PROBLEM DESCRIPTION —
Beneath this instruction is a block of data; output from it exactly the lines that run from the one containing "Task: Click the Rotate View tool" through the one containing "Click the orange", inclusive.

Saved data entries
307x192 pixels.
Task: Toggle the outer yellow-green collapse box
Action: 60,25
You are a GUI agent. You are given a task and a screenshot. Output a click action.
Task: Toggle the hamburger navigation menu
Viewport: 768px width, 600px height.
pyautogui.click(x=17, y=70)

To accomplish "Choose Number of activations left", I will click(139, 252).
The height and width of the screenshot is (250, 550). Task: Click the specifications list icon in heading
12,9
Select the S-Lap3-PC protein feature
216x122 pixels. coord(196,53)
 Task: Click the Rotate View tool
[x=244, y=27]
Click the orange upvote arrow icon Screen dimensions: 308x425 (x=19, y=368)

--

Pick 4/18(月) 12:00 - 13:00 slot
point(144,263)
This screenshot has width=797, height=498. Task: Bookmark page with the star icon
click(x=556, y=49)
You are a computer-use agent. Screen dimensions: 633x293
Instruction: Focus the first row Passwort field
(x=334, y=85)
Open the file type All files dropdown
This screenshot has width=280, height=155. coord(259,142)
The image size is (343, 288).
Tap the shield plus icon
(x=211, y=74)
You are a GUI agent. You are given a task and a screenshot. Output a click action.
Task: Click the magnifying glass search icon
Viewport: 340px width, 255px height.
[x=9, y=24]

SOLVED EXERCISE —
 Task: Click the Rotate View tool
[x=244, y=27]
Click the orange upvote arrow icon Screen dimensions: 308x425 (x=19, y=368)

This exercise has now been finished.